====== Provided entries ======

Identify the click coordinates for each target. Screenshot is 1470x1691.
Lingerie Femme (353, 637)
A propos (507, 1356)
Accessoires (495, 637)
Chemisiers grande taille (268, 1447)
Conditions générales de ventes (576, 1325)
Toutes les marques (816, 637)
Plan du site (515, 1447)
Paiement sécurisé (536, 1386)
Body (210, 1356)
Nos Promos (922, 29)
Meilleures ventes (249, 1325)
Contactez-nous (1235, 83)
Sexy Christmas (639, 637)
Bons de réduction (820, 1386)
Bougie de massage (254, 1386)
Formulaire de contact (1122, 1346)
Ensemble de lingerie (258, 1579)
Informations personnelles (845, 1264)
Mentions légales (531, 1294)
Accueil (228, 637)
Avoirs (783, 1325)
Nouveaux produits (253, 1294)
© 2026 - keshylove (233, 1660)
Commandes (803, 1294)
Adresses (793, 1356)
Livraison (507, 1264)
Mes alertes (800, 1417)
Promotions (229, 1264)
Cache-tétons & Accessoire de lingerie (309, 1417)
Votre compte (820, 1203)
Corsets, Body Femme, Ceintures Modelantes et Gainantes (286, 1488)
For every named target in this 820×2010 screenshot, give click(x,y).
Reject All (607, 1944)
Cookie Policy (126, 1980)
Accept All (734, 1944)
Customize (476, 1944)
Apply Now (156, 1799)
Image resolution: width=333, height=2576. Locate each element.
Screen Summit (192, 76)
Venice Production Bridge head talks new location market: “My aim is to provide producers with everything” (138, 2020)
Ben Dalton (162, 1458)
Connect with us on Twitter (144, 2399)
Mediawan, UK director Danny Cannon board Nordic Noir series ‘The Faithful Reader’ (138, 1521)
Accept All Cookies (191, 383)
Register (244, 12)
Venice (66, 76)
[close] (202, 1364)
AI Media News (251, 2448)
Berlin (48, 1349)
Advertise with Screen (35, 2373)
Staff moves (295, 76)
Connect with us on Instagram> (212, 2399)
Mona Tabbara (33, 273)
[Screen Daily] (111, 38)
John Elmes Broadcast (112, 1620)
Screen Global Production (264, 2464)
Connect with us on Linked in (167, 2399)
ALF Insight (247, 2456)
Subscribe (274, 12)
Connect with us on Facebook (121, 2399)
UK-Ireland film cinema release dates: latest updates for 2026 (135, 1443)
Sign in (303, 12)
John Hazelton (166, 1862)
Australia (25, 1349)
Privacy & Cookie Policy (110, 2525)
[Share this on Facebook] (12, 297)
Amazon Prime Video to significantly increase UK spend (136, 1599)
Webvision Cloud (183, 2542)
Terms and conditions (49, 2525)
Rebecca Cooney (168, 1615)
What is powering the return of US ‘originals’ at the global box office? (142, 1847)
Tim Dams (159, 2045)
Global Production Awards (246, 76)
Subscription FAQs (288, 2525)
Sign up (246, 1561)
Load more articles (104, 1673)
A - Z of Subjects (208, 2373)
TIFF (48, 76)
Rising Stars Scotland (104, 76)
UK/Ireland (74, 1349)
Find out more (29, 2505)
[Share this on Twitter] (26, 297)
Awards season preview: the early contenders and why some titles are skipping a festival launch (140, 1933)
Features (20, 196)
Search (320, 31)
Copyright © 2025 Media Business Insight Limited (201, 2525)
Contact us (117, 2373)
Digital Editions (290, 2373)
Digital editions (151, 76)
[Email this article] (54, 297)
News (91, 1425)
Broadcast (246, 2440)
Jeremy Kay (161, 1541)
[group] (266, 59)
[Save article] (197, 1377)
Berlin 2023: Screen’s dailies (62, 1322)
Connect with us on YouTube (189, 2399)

======

Take the line with "News (91, 1425)" and every line after it in the data, and please reproduce them exactly, leaving out all other lines.

News (91, 1425)
Broadcast (246, 2440)
Jeremy Kay (161, 1541)
[group] (266, 59)
[Save article] (197, 1377)
Berlin 2023: Screen’s dailies (62, 1322)
Connect with us on YouTube (189, 2399)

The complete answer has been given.